In anonymous mode, set up your ViPR buckets to allow access from Everyone to ensure that Hadoop processes can access ViPR buckets.

ViPR HDFS provides the fs.viprfs.auth.identity_translation as a way to map users to a realm when Kerberos is not present. If you must chown a file, you can specify the realm to use. For example:
hdfs dfs -chown sally@MYREALM.COM /sallys/new/file
When you specify NONE, users must type the realm each time they chown a file. Otherwise, you can specify FIXED_REALM as a convenience, then specify the actual realm to use in the fs.viprfs.auth.realm property.
<property>
<name>fs.viprfs.auth.identity_translation</name>
<value>FIXED_REALM</value>
</property>
<property>
<name>fs.viprfs.auth.realm</name>
<value>MYREALM.COM</value>
</property>

Using chown in anonymous mode is not recommended. When you chown files or directories, you change the owner from the empty string to an actual owner. Once the files or directories have an owner, anonymous users no longer have access to it.

Back to Top

Hadoop Kerberos authentication mode

When Kerberos and the ViPR Active Directory server are integrated, the Kerberos realm provides a single namespace of users so that the Hadoop users authenticated with kinit are recognized as credentialed ViPR users.

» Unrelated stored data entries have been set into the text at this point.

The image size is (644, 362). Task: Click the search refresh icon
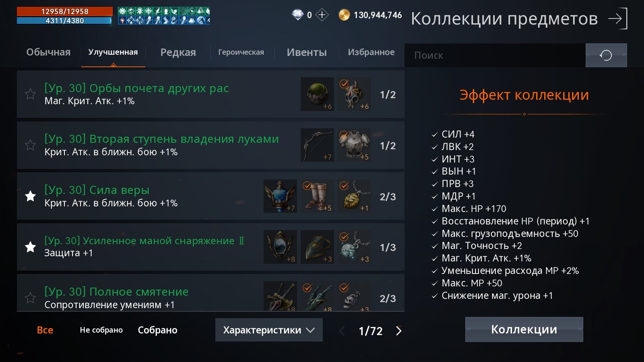(x=606, y=55)
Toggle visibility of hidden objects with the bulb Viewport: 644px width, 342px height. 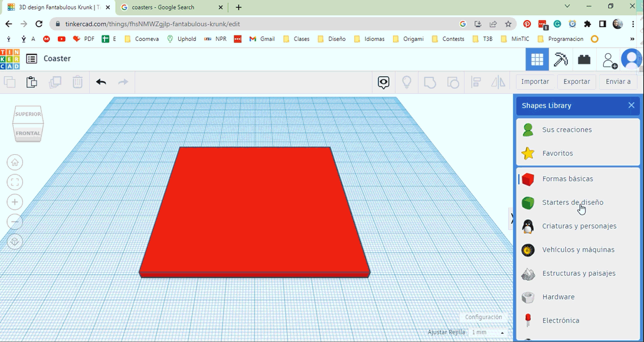407,82
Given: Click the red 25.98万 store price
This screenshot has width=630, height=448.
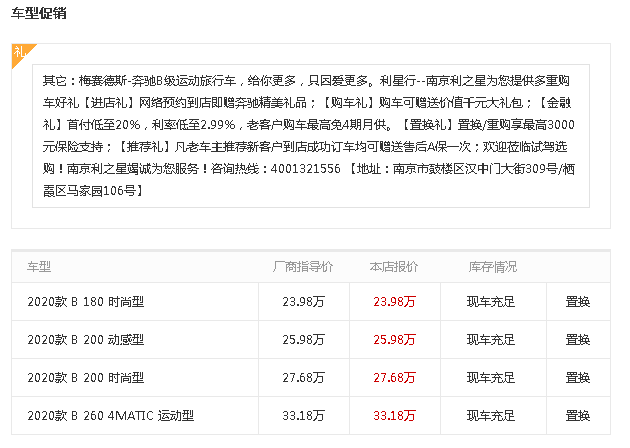Looking at the screenshot, I should click(394, 340).
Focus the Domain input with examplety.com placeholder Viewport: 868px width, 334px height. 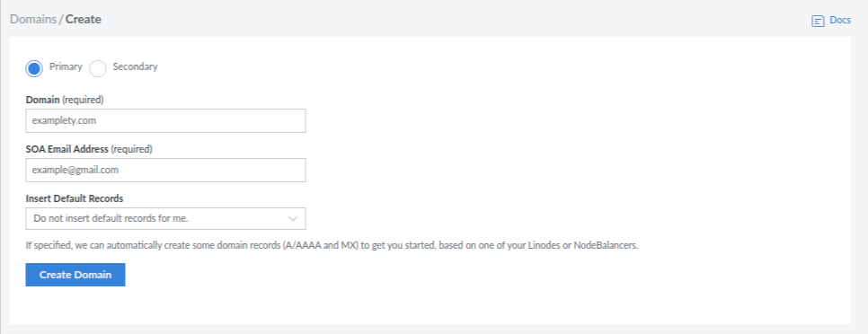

In a Hadoop cluster running in Kerberos mode, there must be a one-way cross-realm trust from the Kerberos realm to the Active Directory realm used to authenticate your ViPR users.

The following identity translation properties in core-site.xml are used to ensure the proper Hadoop-to-ViPR user translation:
  • fs.permissions.umask-mode: Set the value to 027.
  • fs.viprfs.auth.anonymous_translation: Set the value to CURRENT_USER.
  • fs.viprfs.auth.identity_translation: Set the value to CURRENT_USER_REALM so the realm of users is auto-detected; alternatively set to FIXED_REALM if you want to hard-code the user's realm by using the fs.viprfs.auth.realm property.
In addition, you must set the following properties in core-site.xml to define service principals and to map users to realms:
  • viprfs.security.principal
  • fs.vipr.auth.services.users
  • fs.vipr.auth.services.[user].principal
  • fs.vipr.auth.service.[user].keytab
Back to Top

PIG and ACLs

Because PIG performs its own ACL checking to determine if a user has proper permissions to an object, you must do one of the following when running PIG on top of ViPR HDFS.

  • Option 1: Set the following properties in core-site.xml:
    • fs.<scheme>.auth.identity_translation = CURRENT_USER_REALM (in Kerberos authentication mode) or FIXED_REALM (in simple authentication mode)
    • fs.<scheme>.auth.anonymous_translation = CURRENT_USER
  • Option 2: Set the following environment variable:
    • $VIPR_LOCAL_USER_MODE ="true"
Back to Top

SymLink support

In standard HDFS, a symbolic link that does not specify the full URI to a file points to a path in the same HDFS instance.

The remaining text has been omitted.